→ TEXT FOR ANALYSIS
BEGIN

1. Introduction
Accurate calibration of the relative pose between vision sensors is crucial for the final measurement accuracy of multi-vision-sensor (MVS) measurement systems. Although there are many existing methods that can efficiently handle the precise pose calibration problem for vision sensors with a common field-of-view (FOV), more effort is needed in the study of flexible and accurate calibration methods for non-overlapping vision sensors. Since the intrinsic calibration of a single vision sensor has some comprehensive solutions such as the methods presented by Tsai [
1] and Zhang [
2], we now focus on the extrinsic parameter calibration for vision sensors without overlapping FOVs in this paper.
According to the difference of auxiliary tools used in the calibration process, the published extrinsic calibration methods for non-overlapping vision sensors can be roughly classified into three categories. The first approach utilizes high precision measuring instruments to establish a global reference coordinate and finishes the global calibration by coordinate transformation. Lu and Li [
3] employed two theodolites and additional calibration targets to accomplish the global calibration. To solve the problem of the blind observation zone of a dual theodolite, Zhang et al. [
4] utilized one theodolite and one planar calibration target to obtain the 3D coordinates and corresponding image coordinates of the feature points. Xie et al. [
5] used a high-resolution digital camera instead of a theodolite as a global measurement device to complete global calibration. Similarly, Dong et al. [
6] realized the extrinsic calibration of a camera network based on close-range photogrammetry. In addition, Liu et al. [
7] used a laser tracker to establish a global coordinate system, and then used one precise three dimensional target to obtain the rotation and translation matrix of each local vision sensor coordinate system relative to the global laser tracker coordinate system, which in turn, realized the global calibration among multiple sensors. Additionally, Lu et al. [
8] utilized a coordinate measuring machine to accomplish the calibration of stereo cameras.

END

→ Stored data
BEGIN

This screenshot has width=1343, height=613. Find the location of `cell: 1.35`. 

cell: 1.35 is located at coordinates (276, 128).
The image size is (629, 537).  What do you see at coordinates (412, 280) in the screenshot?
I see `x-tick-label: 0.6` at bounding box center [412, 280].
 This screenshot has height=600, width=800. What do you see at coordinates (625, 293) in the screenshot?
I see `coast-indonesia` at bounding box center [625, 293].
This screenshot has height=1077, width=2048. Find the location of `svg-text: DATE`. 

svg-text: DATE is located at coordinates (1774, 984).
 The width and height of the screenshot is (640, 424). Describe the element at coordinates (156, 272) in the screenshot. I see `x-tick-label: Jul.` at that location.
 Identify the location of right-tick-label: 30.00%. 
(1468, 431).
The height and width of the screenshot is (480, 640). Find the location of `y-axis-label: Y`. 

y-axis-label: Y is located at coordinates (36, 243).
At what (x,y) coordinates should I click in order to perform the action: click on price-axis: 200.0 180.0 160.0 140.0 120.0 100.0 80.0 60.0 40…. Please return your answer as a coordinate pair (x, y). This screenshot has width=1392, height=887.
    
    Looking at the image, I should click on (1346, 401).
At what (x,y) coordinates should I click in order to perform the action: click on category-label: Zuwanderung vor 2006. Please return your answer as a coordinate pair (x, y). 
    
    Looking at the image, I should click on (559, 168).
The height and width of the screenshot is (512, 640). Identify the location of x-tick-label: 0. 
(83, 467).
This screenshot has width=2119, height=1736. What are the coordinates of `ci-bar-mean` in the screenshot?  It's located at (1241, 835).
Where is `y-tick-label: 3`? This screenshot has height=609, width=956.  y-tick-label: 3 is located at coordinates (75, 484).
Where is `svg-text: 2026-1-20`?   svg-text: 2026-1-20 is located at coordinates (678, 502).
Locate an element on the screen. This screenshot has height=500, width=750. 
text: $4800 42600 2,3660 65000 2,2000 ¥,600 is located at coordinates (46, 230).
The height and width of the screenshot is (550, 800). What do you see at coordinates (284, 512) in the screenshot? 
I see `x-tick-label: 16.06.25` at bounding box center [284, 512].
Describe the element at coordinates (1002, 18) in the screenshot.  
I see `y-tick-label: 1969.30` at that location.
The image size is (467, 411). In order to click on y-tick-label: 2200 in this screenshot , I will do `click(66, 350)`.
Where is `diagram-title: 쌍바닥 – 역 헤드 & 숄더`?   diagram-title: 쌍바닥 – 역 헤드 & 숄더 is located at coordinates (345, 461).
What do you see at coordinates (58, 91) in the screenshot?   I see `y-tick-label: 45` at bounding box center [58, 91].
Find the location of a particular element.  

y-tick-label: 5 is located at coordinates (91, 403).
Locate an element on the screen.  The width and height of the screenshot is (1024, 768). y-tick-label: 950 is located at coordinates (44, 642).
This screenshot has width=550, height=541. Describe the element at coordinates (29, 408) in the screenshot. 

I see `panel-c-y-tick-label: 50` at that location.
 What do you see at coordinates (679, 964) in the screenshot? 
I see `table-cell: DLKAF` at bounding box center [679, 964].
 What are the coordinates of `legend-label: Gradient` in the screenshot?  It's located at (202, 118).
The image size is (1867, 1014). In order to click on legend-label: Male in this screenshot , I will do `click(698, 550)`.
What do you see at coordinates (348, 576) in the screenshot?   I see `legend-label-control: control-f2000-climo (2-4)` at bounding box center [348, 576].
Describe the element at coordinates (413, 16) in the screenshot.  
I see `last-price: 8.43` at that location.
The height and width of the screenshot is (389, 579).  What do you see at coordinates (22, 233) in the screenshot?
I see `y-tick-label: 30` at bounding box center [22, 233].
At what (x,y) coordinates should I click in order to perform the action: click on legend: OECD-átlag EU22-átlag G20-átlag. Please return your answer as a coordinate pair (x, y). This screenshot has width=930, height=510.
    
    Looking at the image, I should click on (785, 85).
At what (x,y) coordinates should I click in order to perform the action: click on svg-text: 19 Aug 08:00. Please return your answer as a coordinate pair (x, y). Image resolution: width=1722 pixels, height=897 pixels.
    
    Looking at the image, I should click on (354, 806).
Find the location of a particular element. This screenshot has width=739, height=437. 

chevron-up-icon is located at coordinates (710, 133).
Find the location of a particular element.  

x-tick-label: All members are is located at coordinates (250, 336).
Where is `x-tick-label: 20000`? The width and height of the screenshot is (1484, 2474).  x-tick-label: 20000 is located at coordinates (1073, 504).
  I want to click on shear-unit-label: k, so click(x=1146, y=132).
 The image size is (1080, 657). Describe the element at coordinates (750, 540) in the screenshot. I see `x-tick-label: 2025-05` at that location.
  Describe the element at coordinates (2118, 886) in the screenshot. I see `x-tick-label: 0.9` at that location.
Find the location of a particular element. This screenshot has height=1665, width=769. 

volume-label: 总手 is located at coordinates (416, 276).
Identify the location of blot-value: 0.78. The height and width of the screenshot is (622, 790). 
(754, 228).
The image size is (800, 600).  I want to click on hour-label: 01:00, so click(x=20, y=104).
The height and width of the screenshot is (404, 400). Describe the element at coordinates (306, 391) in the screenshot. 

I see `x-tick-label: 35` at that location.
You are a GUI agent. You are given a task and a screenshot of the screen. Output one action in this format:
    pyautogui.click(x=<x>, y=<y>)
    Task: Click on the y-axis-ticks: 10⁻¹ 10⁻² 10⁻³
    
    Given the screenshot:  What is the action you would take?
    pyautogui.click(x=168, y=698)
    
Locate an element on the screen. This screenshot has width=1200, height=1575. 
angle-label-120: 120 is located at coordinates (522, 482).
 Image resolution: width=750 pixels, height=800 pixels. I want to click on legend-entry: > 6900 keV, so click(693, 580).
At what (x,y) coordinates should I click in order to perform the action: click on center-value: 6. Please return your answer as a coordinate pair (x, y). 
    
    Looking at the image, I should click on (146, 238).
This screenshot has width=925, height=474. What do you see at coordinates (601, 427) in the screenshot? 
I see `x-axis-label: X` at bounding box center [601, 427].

END

→ EXERCISES TO COMPLETE
1. Decide whether each statement below agrees with the passage on calibrating vision sensors. Answer yes or no for each, and quote the words of the passage that settle it.
(a) Xie et al. used a high-resolution digital camera in place of a theodolite as the global measurement device.
(b) The paper concentrates on the intrinsic calibration of a single vision sensor.
(c) Liu et al. set up the global coordinate system with a coordinate measuring machine.
2. Retype the stretch of the passage on calibrating vision sensors from "1. Introduction" through "in this paper." without any changes.

→ LIST OF ANSWERS
1.
(a) Yes: "used a high-resolution digital camera instead of a theodolite as a global measurement device to complete global calibration"
(b) No: "we now focus on the extrinsic parameter calibration for vision sensors without overlapping FOVs in this paper"
(c) No: "used a laser tracker to establish a global coordinate system"

2.
1. Introduction
Accurate calibration of the relative pose between vision sensors is crucial for the final measurement accuracy of multi-vision-sensor (MVS) measurement systems. Although there are many existing methods that can efficiently handle the precise pose calibration problem for vision sensors with a common field-of-view (FOV), more effort is needed in the study of flexible and accurate calibration methods for non-overlapping vision sensors. Since the intrinsic calibration of a single vision sensor has some comprehensive solutions such as the methods presented by Tsai [
1] and Zhang [
2], we now focus on the extrinsic parameter calibration for vision sensors without overlapping FOVs in this paper.